Haunted House: Cryptic Graves is Atari’s latest attempt at resurrecting the classic survival horror franchise Haunted House. Instead of the 2D design sported by the original title, way back in 1982, Cryptic Grave is a first-person horror adventure game with 3D graphics and new characters and story – one of those reboots we see so much of lately. Were Atari and developer Dreampainters Software successful in bringing this ancient IP back to life? Unfortunately not. Haunted House: Cryptic Graves is a bad game. There’s just no way around it, and not enough sugar in the world to sweeten this particular pill. It is a bad, boring and broken game, and no one should play it.

In case you are still reading, here’s a little bit about Cryptic Graves’ story: you play as a young woman called Anya as she investigates an old house together with her partner.

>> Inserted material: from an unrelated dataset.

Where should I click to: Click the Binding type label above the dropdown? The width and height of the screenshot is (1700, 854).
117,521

The two are apparently respected paranormal researchers, and the house in question is rumored to be haunted, since no one is able to stay the night without bad things happening. Coincidentally, Anya is also the sole heir of the entire estate, under the condition she spends the night there. A few minutes after the duo enters the house, the screen starts shaking and Anya passes out, only to wake up in a locked room with her partner Stan nowhere to be seen. From this point on, you’ll learn more about the story from reading notes scattered around the house, and little by little uncover its secrets.

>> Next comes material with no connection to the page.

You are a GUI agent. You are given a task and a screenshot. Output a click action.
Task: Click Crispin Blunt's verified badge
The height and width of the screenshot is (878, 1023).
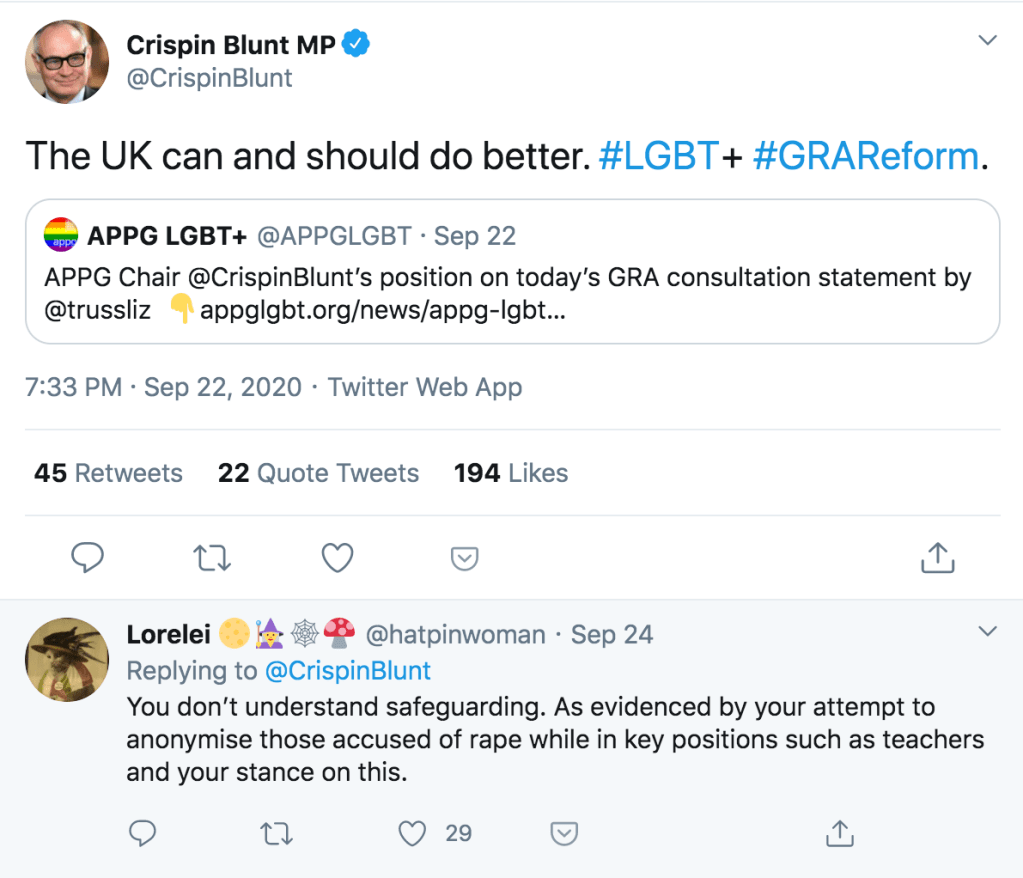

If you’re head is already spinning from all the clichés, you might want to rest a bit before continuing, because I have one more for you, and it’s a big one: Anya posses the mystical power to “peer beyond the veil”, which is a fancy way of saying she can highlight important objects in the room, while everything else turns blue. It’s a useful ability since it also serves as a sort of night-vision in the unjustifiably dark environments.

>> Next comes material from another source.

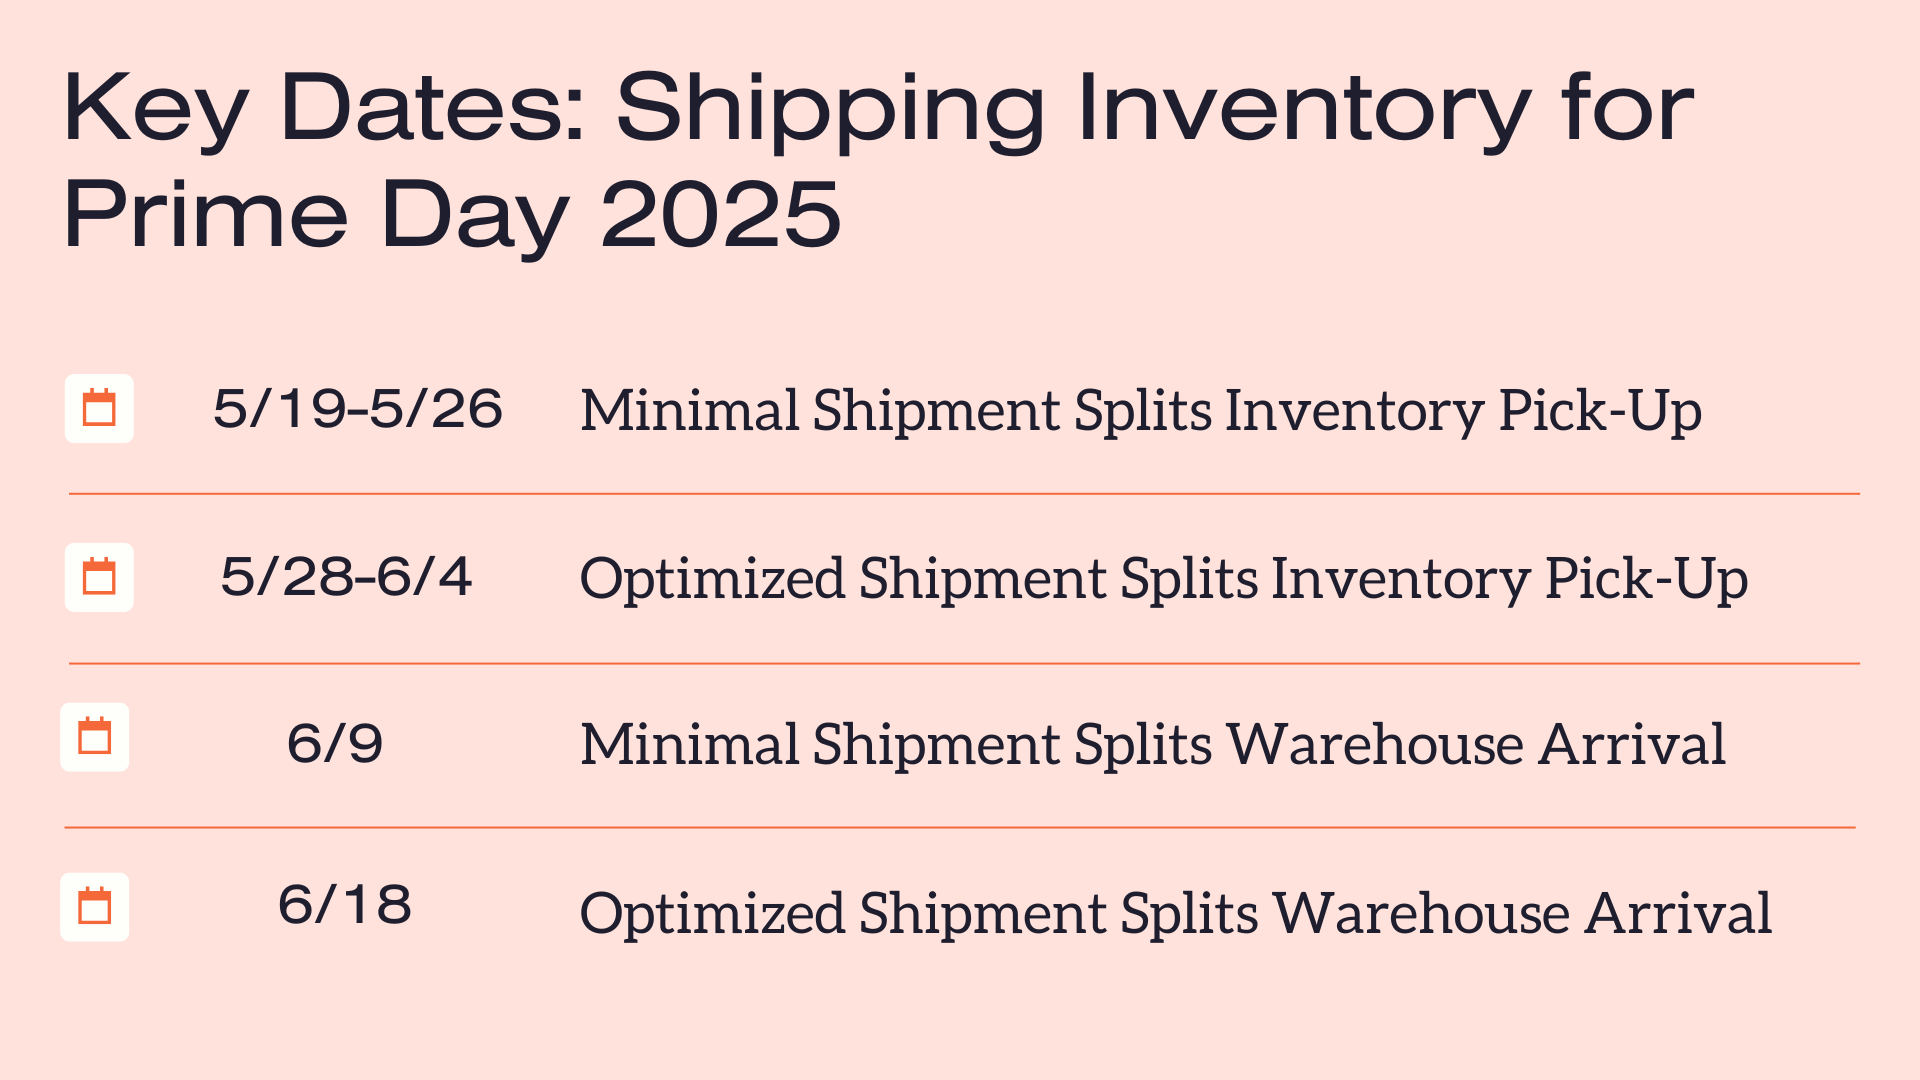Click the Key Dates title heading
The height and width of the screenshot is (1080, 1920).
880,160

And as you wander through these dark environments, comprised of similarly looking rooms, you’ll find recipes and components for magic spells, those you can craft in a bare-boned crafting system. It works just fine, but feels a little unnecessary and tacked on. All you do is click the name of the spell you want to craft, and if you collected the right components then the spell is added to your arsenal. I’ve only encountered one spell in the time I’ve been playing, which leads us to another unnecessary and tacked-on mechanic – the stealth.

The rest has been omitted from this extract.